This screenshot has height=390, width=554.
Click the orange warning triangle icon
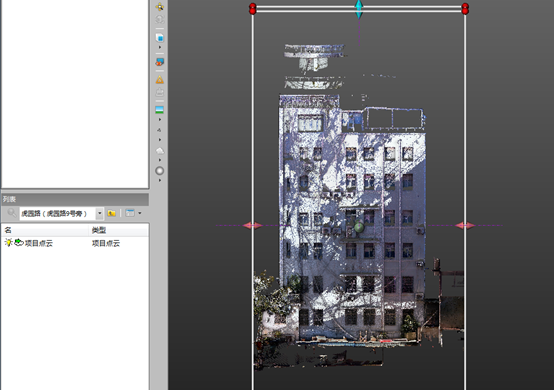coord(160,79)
==
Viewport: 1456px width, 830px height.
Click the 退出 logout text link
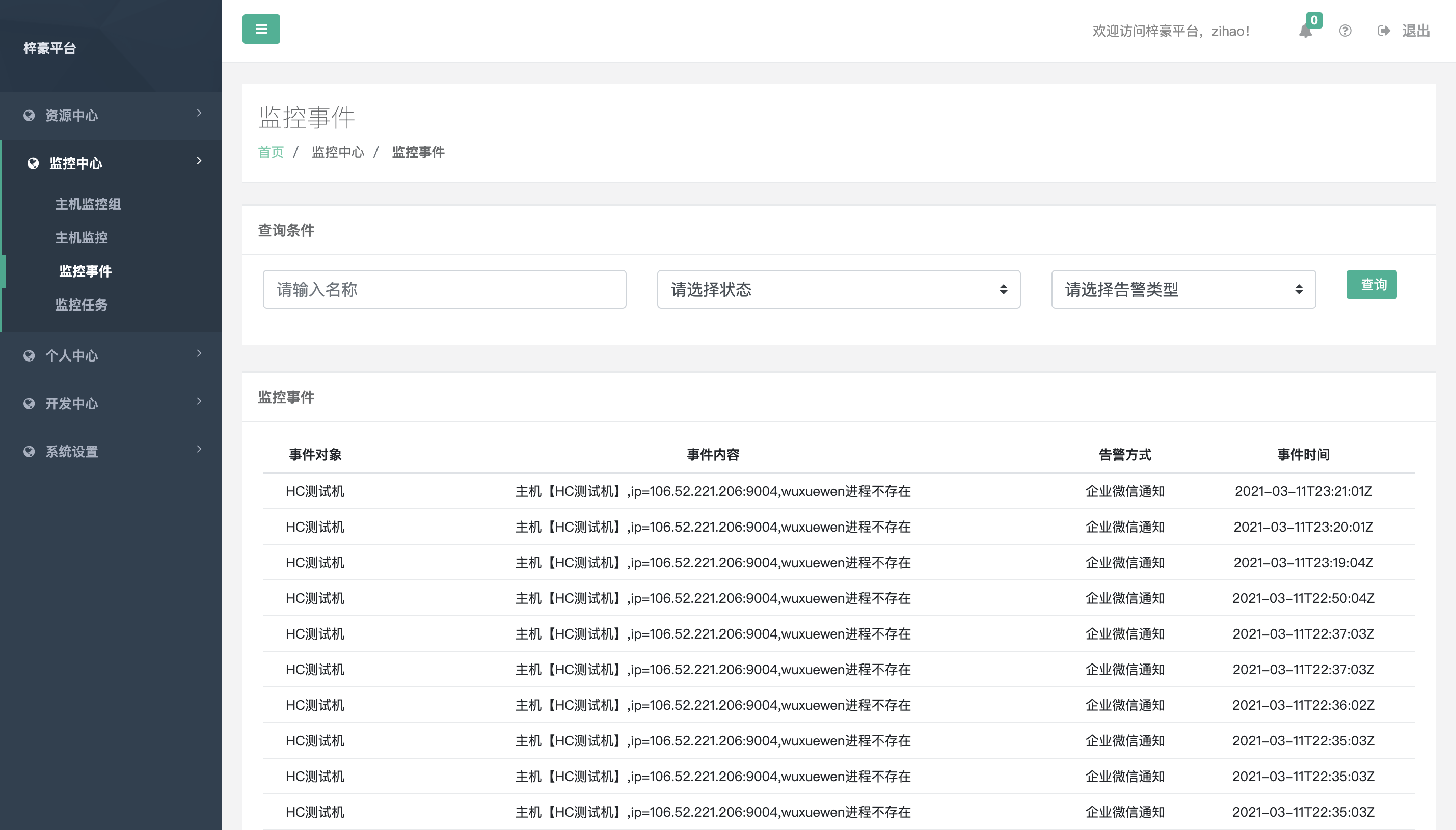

• **Exercise instructions**: Copy the lines from the line containing "Viewport: 1456px width, 830px height." through the line containing "Click the 退出 logout text link", word for word.

• **Task answer**:
Viewport: 1456px width, 830px height.
Click the 退出 logout text link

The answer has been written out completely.